RECORDS TO USE =>
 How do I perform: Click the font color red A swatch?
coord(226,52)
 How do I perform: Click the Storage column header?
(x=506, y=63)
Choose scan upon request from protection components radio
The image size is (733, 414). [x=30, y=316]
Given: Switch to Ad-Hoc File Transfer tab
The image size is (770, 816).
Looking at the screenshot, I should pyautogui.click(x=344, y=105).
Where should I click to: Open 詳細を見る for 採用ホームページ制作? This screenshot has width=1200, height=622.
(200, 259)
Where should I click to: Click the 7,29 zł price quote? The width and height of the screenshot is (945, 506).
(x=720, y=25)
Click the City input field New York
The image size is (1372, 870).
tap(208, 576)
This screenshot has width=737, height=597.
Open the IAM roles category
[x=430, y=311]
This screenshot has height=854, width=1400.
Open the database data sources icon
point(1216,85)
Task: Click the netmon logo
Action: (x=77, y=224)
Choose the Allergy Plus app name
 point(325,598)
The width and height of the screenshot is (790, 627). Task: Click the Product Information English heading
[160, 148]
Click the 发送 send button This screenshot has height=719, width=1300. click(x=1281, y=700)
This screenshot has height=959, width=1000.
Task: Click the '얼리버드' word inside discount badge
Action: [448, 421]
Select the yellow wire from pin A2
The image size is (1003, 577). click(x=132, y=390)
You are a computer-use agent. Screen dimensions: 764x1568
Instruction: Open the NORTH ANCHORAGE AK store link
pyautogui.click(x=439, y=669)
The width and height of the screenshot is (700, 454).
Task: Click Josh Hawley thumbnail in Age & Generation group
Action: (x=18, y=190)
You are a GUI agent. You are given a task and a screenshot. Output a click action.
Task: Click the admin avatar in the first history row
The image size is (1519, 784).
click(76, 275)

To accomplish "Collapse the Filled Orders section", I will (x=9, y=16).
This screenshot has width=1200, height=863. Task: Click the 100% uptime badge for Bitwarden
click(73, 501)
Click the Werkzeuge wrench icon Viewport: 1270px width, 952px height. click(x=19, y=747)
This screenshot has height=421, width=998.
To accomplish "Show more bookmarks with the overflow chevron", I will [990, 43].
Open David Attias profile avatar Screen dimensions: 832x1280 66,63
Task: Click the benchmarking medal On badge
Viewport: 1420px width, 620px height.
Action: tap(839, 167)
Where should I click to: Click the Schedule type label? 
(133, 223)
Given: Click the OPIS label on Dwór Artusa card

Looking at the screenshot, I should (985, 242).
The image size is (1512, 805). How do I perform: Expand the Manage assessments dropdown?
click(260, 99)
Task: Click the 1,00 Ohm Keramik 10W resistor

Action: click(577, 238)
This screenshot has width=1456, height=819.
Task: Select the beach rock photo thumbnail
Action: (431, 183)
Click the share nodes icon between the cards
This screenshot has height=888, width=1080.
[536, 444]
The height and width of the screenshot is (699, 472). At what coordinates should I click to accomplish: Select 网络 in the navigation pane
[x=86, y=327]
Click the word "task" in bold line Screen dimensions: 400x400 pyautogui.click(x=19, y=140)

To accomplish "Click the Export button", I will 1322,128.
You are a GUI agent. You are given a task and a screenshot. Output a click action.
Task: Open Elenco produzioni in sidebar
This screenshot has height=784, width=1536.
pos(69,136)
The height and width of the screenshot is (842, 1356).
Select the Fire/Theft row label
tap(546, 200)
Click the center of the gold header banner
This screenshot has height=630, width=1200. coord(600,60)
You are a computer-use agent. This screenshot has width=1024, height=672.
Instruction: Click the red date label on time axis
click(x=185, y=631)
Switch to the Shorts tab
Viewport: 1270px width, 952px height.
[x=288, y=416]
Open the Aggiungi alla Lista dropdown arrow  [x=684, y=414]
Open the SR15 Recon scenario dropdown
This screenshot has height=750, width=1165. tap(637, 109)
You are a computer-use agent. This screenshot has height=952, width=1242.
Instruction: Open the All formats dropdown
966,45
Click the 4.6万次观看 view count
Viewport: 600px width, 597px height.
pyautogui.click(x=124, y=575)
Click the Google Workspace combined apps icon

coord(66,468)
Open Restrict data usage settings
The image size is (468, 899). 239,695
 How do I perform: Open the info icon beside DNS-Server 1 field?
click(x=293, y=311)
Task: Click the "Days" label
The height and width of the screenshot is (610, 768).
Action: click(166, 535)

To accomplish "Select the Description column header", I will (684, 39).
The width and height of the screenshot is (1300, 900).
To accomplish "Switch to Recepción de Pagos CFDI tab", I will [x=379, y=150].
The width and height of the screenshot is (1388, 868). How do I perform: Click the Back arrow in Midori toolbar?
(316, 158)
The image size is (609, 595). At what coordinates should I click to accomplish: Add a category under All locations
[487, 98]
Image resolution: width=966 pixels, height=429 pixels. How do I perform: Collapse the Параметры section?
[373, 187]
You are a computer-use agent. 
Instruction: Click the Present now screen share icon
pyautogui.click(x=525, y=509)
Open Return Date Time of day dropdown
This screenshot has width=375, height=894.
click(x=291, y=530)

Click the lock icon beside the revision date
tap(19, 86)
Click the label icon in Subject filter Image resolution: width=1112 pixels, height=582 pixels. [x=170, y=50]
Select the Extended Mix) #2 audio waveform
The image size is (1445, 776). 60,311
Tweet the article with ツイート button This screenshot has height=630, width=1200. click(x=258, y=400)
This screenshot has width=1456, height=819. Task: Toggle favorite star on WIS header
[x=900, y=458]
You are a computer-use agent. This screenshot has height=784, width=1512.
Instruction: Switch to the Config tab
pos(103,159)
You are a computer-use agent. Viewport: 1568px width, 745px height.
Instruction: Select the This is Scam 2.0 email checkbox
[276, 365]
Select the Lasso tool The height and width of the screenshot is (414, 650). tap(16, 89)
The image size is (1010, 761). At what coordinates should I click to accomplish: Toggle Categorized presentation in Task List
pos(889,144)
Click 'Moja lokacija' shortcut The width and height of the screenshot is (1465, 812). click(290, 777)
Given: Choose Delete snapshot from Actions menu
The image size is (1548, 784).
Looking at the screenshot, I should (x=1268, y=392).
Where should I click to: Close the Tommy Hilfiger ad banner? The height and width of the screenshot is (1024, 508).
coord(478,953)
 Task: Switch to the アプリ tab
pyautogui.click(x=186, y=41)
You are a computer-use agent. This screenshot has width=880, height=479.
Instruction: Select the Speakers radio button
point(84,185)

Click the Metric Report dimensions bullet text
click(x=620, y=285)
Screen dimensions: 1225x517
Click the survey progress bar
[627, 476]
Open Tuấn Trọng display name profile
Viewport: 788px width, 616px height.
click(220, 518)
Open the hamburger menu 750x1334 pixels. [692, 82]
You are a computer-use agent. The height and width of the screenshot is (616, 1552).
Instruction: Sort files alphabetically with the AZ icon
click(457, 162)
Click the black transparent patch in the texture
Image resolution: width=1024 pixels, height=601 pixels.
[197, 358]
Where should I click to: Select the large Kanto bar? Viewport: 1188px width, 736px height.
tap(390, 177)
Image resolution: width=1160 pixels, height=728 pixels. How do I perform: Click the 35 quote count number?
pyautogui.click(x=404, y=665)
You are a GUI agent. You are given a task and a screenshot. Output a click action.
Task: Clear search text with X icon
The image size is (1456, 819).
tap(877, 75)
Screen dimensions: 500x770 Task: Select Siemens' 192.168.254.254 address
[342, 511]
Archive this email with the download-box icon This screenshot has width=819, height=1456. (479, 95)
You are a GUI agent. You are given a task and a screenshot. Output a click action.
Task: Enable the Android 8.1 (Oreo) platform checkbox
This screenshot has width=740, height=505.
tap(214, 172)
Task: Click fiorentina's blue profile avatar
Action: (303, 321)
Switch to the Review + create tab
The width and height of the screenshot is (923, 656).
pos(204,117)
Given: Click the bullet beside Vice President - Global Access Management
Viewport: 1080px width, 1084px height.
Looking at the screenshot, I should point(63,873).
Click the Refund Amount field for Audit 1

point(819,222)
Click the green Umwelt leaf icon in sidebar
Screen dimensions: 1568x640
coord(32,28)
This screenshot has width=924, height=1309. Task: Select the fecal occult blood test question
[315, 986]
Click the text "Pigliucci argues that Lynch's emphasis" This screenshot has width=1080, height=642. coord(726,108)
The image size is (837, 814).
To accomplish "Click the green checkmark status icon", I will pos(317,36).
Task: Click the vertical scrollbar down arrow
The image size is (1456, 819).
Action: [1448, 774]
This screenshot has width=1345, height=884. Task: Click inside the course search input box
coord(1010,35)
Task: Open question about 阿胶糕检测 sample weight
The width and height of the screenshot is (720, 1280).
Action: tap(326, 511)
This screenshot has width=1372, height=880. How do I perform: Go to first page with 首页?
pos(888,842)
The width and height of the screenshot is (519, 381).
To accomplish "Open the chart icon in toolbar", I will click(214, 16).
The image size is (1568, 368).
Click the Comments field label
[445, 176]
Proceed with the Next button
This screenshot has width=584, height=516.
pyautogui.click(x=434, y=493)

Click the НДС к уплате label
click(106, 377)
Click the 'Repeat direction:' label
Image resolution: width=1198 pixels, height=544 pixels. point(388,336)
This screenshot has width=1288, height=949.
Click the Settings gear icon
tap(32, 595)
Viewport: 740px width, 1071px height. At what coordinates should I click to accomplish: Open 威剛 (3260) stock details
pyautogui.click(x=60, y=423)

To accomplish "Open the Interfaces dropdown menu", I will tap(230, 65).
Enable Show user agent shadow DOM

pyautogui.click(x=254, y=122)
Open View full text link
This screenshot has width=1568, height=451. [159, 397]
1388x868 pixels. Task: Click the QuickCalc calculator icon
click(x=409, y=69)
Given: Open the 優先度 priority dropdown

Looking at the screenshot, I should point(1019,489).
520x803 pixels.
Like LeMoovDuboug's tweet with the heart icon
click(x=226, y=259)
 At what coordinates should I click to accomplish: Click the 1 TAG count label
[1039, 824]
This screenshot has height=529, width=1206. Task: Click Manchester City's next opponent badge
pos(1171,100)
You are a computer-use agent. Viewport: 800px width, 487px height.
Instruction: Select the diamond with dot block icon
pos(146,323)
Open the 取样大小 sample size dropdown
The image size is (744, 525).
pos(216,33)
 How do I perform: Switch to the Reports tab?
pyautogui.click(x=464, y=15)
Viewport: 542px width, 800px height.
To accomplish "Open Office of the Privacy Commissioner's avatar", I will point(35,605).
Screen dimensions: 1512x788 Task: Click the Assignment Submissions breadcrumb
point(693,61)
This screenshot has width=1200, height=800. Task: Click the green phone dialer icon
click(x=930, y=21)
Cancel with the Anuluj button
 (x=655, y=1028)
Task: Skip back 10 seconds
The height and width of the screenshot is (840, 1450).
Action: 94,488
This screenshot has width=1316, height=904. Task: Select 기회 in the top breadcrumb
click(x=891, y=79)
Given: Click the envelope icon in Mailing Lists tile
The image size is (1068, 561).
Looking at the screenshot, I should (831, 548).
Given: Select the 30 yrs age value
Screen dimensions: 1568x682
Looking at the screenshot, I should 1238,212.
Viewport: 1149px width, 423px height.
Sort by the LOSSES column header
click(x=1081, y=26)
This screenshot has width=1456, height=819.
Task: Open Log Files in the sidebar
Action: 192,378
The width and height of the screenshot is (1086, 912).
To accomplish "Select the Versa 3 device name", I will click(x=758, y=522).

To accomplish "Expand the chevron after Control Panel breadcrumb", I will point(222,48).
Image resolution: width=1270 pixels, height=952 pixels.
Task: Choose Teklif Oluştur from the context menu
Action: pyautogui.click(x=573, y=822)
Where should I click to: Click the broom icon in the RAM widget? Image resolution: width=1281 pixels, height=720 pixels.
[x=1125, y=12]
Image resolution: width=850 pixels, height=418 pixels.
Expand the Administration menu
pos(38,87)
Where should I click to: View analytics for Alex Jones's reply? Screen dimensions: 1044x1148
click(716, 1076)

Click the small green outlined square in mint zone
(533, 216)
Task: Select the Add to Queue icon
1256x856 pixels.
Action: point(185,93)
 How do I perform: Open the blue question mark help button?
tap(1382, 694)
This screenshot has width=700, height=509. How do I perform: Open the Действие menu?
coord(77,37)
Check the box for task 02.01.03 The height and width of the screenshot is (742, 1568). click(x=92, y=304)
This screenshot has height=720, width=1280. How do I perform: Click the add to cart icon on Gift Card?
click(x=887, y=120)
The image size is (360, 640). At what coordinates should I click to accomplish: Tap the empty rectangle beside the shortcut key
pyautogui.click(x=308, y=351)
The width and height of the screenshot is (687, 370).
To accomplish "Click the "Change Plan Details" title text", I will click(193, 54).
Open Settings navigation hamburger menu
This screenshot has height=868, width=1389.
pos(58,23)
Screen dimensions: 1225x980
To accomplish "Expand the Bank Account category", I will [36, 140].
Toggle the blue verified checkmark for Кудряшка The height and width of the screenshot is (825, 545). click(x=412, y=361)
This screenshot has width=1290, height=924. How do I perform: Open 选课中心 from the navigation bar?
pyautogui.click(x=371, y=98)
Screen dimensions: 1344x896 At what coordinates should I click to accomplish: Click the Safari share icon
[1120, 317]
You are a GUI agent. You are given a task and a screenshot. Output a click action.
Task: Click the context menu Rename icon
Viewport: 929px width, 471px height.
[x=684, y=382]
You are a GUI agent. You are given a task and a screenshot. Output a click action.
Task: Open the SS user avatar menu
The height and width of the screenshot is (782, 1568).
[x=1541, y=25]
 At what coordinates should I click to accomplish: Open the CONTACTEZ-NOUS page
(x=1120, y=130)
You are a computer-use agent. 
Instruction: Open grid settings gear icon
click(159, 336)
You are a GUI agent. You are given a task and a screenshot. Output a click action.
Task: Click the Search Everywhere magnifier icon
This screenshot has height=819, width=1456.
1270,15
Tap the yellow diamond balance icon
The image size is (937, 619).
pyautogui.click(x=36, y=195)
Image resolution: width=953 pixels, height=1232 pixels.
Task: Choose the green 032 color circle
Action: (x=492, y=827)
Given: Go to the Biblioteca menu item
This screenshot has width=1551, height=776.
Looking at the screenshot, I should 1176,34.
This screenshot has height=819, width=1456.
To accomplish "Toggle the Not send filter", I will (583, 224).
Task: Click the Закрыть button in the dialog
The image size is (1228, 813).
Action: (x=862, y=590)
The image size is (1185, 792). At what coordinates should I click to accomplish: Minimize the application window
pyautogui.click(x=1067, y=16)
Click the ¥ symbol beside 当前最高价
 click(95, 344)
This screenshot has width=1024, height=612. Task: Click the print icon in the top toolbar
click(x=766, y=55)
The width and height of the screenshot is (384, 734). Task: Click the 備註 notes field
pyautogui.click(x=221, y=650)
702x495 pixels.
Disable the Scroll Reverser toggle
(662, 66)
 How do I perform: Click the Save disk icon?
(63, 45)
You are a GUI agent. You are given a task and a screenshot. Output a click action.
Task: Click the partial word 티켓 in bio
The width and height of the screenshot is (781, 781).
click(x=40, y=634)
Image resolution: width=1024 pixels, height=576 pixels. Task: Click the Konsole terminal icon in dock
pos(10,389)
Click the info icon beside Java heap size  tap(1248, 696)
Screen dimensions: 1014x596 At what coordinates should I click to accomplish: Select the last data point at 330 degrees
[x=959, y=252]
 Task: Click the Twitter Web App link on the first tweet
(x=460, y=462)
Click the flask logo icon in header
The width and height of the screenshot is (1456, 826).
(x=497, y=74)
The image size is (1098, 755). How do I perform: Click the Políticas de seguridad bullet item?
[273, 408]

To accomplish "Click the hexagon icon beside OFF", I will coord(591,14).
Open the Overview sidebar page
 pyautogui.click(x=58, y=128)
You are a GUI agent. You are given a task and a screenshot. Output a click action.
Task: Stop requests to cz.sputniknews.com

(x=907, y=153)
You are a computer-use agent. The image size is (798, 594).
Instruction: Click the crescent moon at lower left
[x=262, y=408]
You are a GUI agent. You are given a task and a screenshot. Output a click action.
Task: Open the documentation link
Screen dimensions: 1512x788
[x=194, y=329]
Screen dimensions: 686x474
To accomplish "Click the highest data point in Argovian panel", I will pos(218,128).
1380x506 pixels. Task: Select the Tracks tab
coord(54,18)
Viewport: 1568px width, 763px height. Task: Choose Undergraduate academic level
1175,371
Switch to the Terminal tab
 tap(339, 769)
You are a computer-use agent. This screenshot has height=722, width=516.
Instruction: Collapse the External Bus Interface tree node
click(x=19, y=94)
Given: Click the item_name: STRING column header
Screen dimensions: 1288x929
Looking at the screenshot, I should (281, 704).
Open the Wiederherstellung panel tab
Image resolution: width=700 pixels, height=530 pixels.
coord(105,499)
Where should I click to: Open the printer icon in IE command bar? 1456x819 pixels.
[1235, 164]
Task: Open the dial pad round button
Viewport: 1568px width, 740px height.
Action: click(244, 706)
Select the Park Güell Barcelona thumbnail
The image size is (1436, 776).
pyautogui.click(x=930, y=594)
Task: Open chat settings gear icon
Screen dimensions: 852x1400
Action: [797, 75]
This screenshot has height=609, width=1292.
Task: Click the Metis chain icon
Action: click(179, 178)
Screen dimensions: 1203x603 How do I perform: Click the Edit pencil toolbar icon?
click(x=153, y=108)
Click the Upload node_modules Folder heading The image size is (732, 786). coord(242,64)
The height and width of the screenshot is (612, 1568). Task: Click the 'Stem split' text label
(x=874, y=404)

YOUR INSTRUCTIONS => Turn the part of the items that opens with the first line and closes with the line containing "should pyautogui.click(x=344, y=105).", both included, into a Markdown table with the columns Row and Line. Number each row and leave out any blank lines.

ANSWER =>
| Row | Line |
|---|---|
| 1 |  How do I perform: Click the font color red A swatch? |
| 2 | coord(226,52) |
| 3 |  How do I perform: Click the Storage column header? |
| 4 | (x=506, y=63) |
| 5 | Choose scan upon request from protection components radio |
| 6 | The image size is (733, 414). [x=30, y=316] |
| 7 | Given: Switch to Ad-Hoc File Transfer tab |
| 8 | The image size is (770, 816). |
| 9 | Looking at the screenshot, I should pyautogui.click(x=344, y=105). |